This is a question that I’ve been asked several times in client meetings and at conferences. It’s a fair question, with many companies taking on both activities in their efforts to gain market share.
Recently there has been a noticeable shift of activity towards performance marketing campaigns, especially for e-commerce websites. The increase in popularity of social media along with the explosion of information online has accelerated the necessity for companies to capitalize on opportunities within these channels as much as possible. This means using more expensive tactics to drive traffic through various platforms versus relying solely on old-school methods such as SEO and PPC campaigns. This is also how local search seems to have come alive again for small businesses who want local customers out searching for them instead of spending thousands of off-line advertising dollars to get the same results."
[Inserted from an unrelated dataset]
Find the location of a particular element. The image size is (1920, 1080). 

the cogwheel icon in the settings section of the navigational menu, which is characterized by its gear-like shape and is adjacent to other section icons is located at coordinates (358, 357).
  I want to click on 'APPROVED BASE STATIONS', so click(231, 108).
What’s the difference between performance marketing and SEO? Performance marketers see opportunities in social media, display ads, retargeting, and search engine marketing. All of these tactics are more costly than traditional SEO due to impressions, clicks, and conversions being tracked vs. link building/anchor text ratios, keyword density, or link popularity being factored into search ranking algorithms. Whereas an example a campaign designed for a physical business with address location may have a performance marketing strategy in place that targets local customers by geo-targeting on sites such as Foursquare along with enhanced Google My Business data while performing PPC campaigns through Bing or Yahoo! Local listings. The end goal is to generate traffic people want to click through to the site, as well as convert from a social media post or display ad for product purchase.
Another factor is that SEO services are still being sold on performance and results in search rankings, which is no longer possible. As an example, if I sell you SEO services and we obtain 1st-page rankings for several keywords it doesn’t mean you will have more traffic than someone who ranks 2nd or 3rd page. The end goal of marketing has always been about conversions vs just having good enough rankings where people can find your website without any additional boosting efforts.
Now don’t get me wrong there are plenty of companies out there selling SEO these days where this hasn’t changed but with so many players competing against each other, it’s about the end results and not just ranking well. If you pay a company $5,000 for SEO services that are all they are going to report back to you “your rankings have improved” versus what I’ll tell you after optimizing your website which can be completely different if done properly.
There are also companies that specialize in performance marketing but don’t focus on SEO. These companies provide valuable services to their customers by managing PPC campaigns for them while scaling efforts across multiple platforms such as social media, display ads, and affiliate traffic building opportunities.
The difference between performance marketing and SEO used to be obvious but with the evolution of digital marketing techniques along with how companies sell these types of services it has become muddled over time. So clients ask me “what’s the difference between performance marketing and SEO?”. For me, the answer is simple. If I’m performing search engine optimization then my main goal is to bring you qualified traffic while providing value through quality content that can be found in a Google search as well as provide links pointing back to your website from other resources. After all, that occurs then we move on to optimizing conversion efforts by analyzing what would make customers more likely to buy from your business based on personas that are usually established during the keyword research and content creation processes.